- **Available records**
+-------+

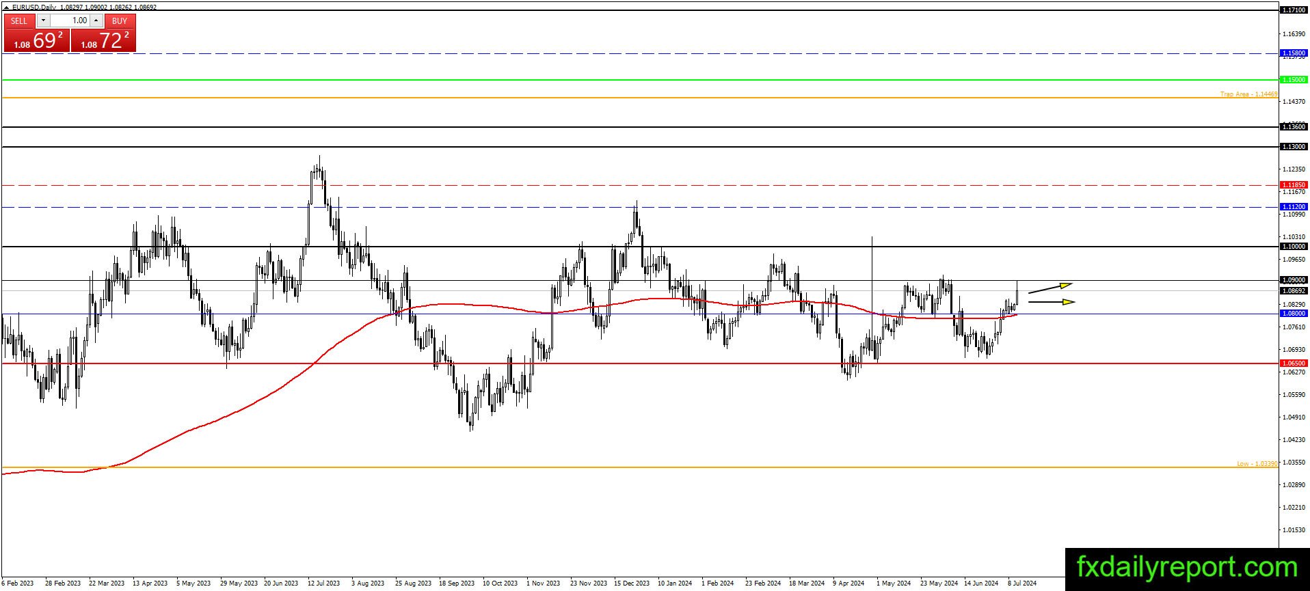Viewport: 1310px width, 591px height.
Task: Click the fxdailyreport.com watermark
Action: coord(1187,568)
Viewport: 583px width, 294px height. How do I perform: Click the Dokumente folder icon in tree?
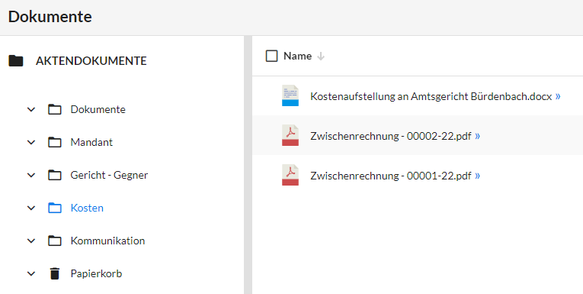point(55,109)
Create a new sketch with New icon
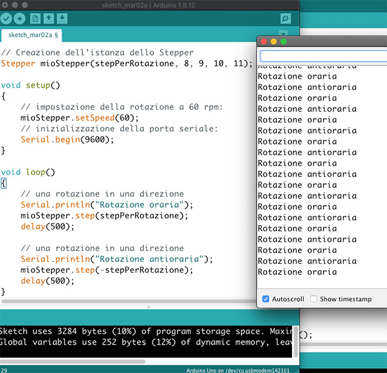 pyautogui.click(x=35, y=19)
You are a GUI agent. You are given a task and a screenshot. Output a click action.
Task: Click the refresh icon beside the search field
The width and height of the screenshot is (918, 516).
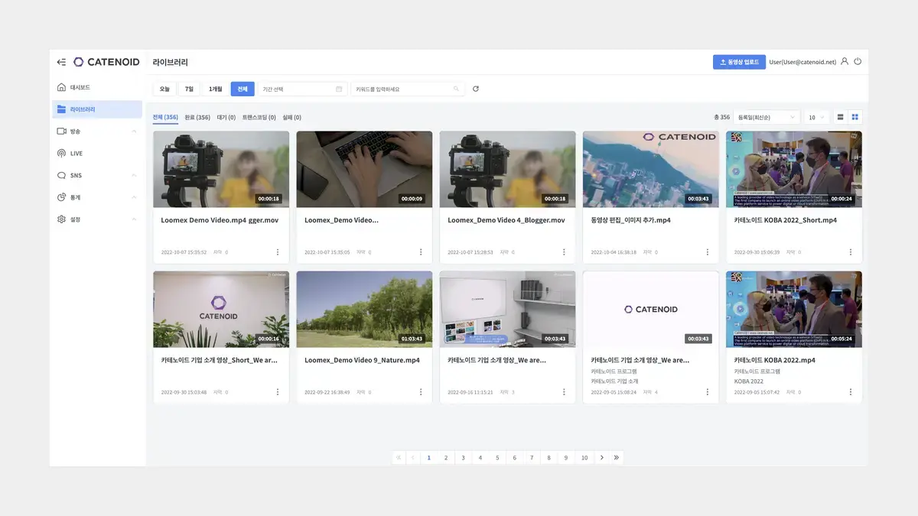(x=476, y=89)
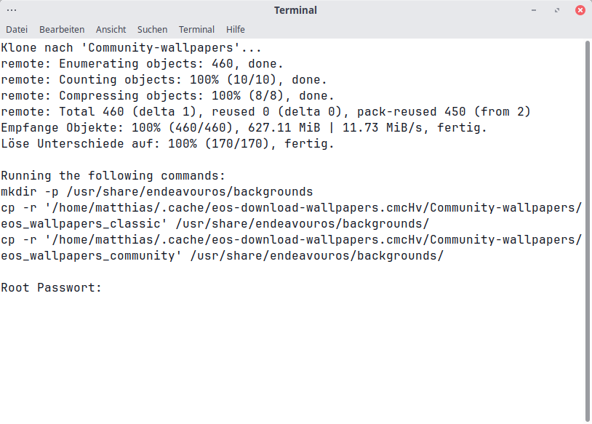Image resolution: width=592 pixels, height=424 pixels.
Task: Open the Ansicht menu
Action: [111, 30]
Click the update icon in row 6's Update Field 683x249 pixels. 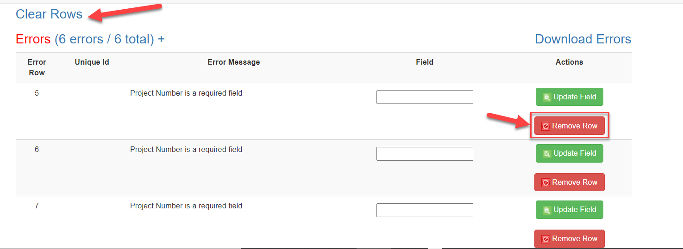546,153
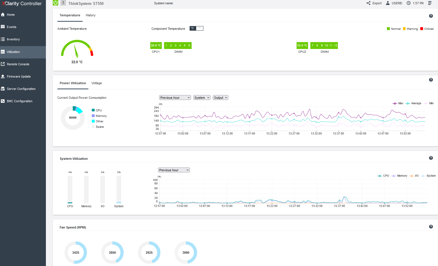Click the alert exclamation icon beside ThinkSystem ST550
Screen dimensions: 438x266
point(63,3)
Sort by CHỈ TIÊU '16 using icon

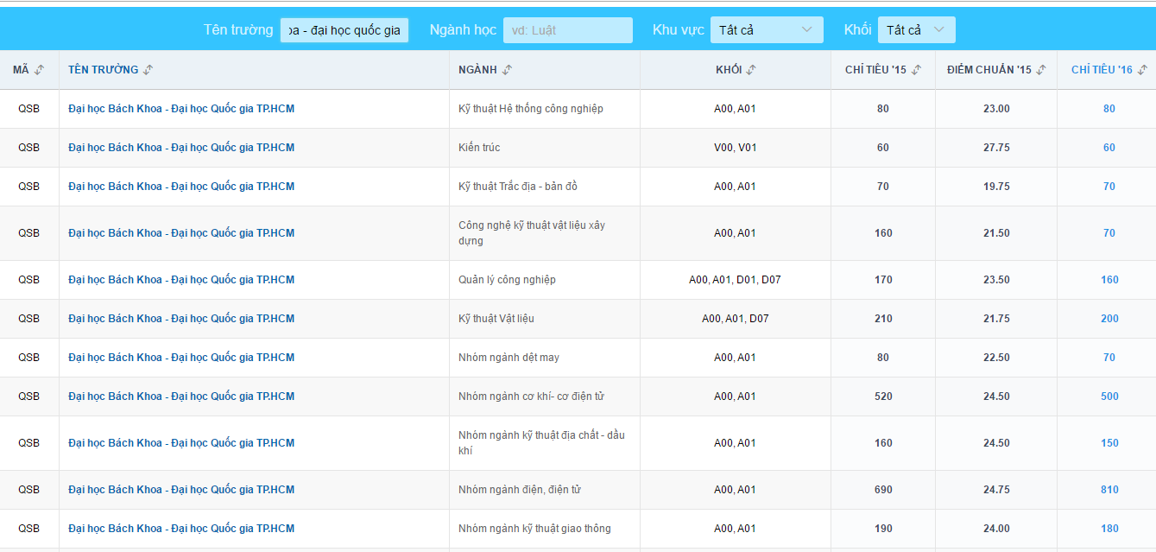coord(1142,70)
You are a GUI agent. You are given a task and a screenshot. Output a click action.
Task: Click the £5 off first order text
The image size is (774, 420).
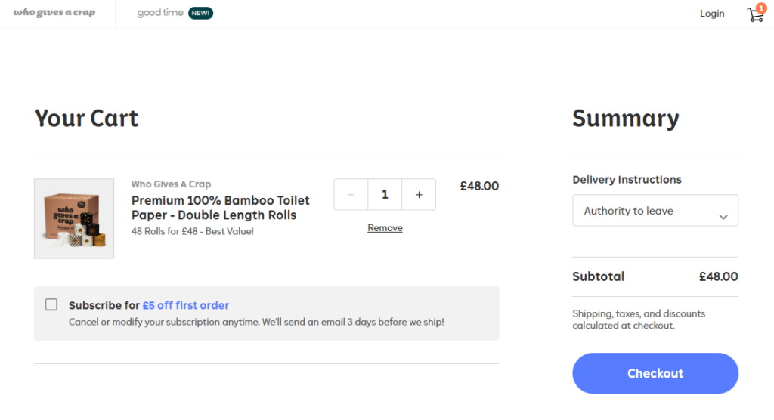pyautogui.click(x=186, y=305)
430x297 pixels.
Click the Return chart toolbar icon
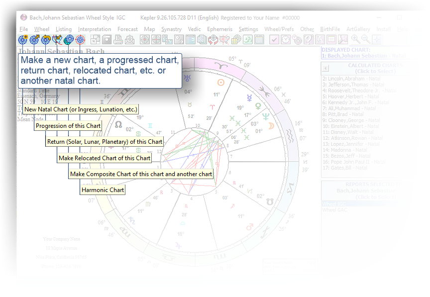[x=46, y=40]
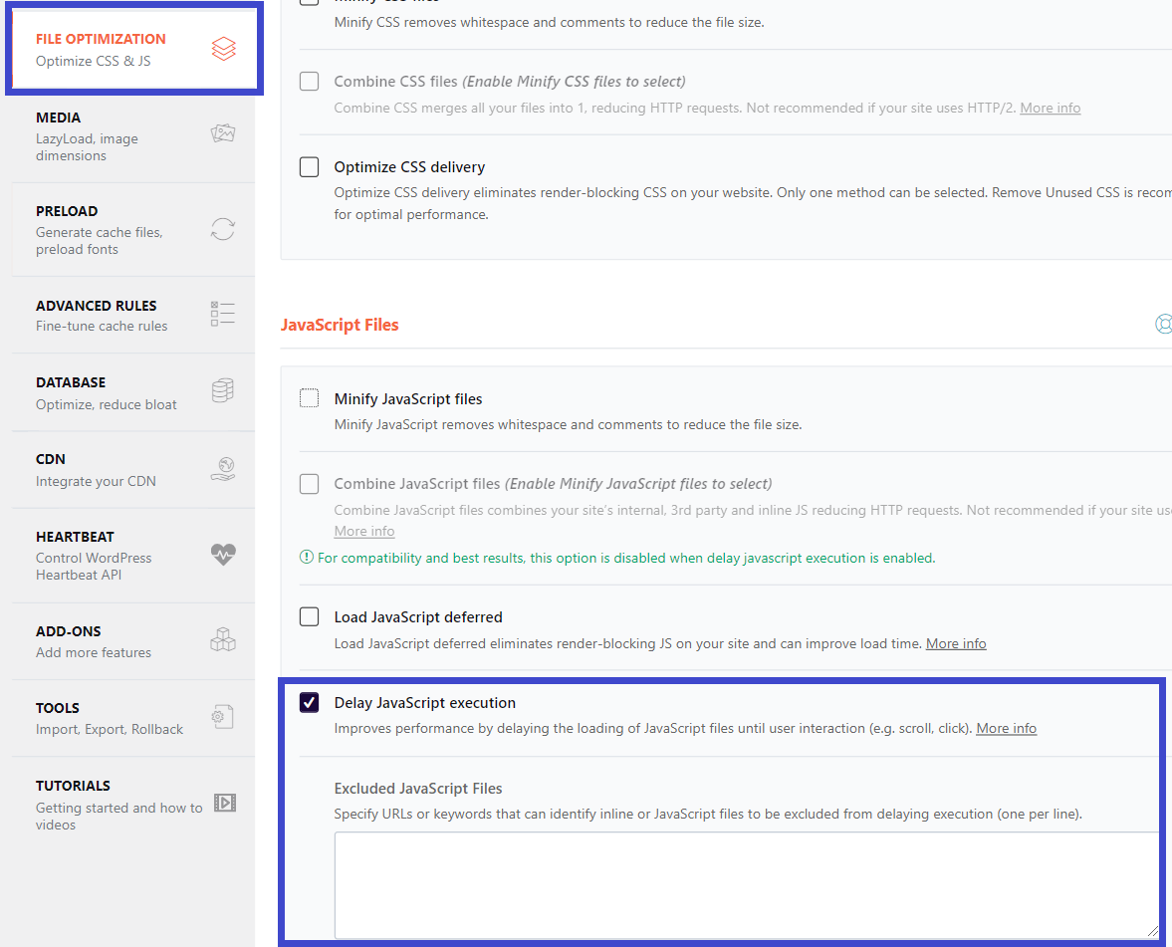This screenshot has height=947, width=1172.
Task: Enable Minify JavaScript files
Action: [x=309, y=397]
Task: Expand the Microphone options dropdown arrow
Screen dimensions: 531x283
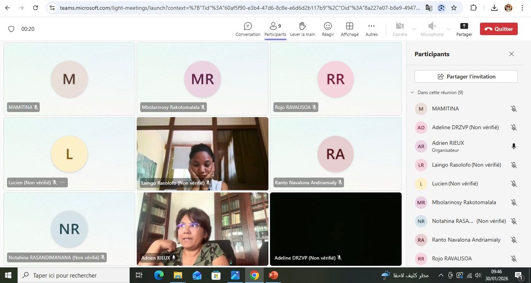Action: (x=448, y=29)
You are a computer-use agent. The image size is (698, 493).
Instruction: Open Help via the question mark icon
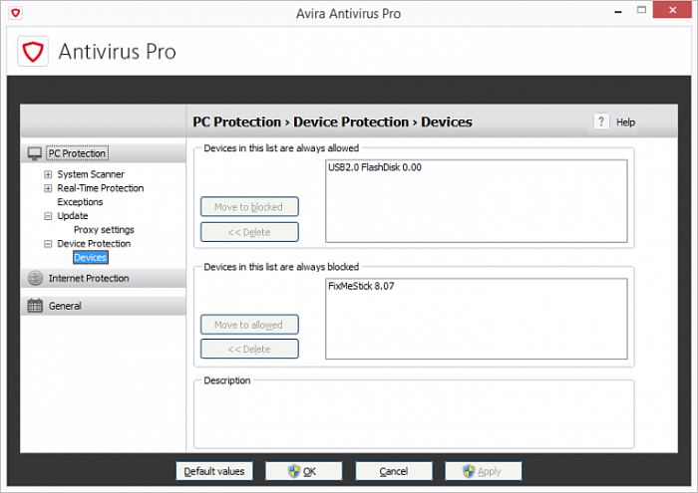(x=601, y=122)
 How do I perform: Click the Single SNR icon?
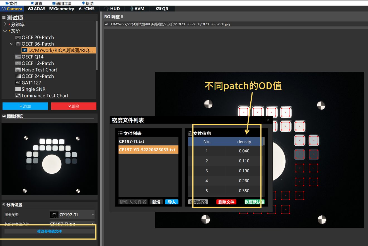pyautogui.click(x=18, y=89)
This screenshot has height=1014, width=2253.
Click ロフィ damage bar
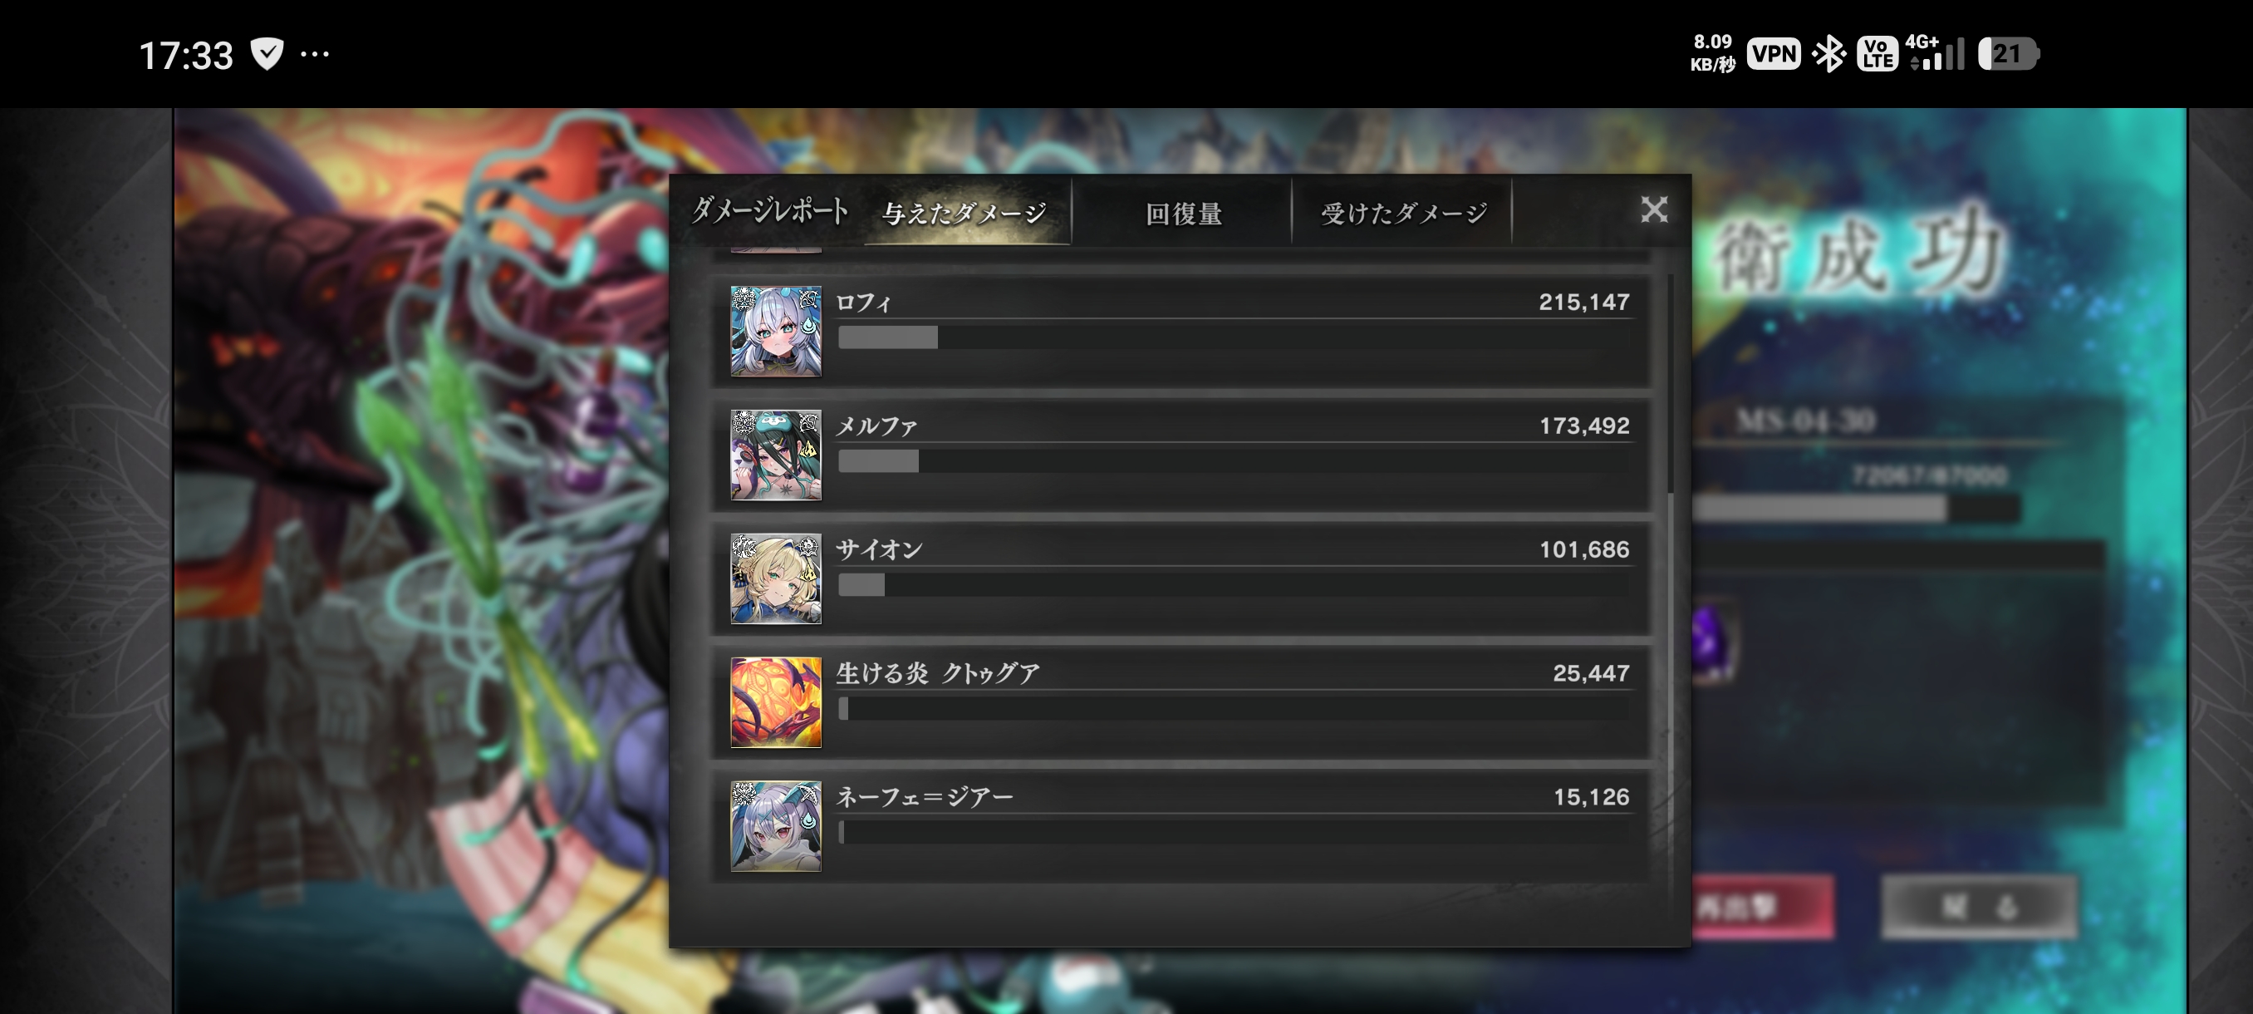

+-------+

Beginning with the line that contains "Task: Expand the", reproduce every line through the end of the records above exactly, leaving pictures out.

- **Result of this task**
Task: Expand the Microphone options dropdown arrow
Screen dimensions: 531x283
Action: (x=448, y=29)
You are a computer-use agent. The image size is (698, 493).
Instruction: Open Help via the question mark icon
(x=601, y=122)
 How do I perform: Click the Single SNR icon?
pyautogui.click(x=18, y=89)
This screenshot has height=1014, width=2253.
Click ロフィ damage bar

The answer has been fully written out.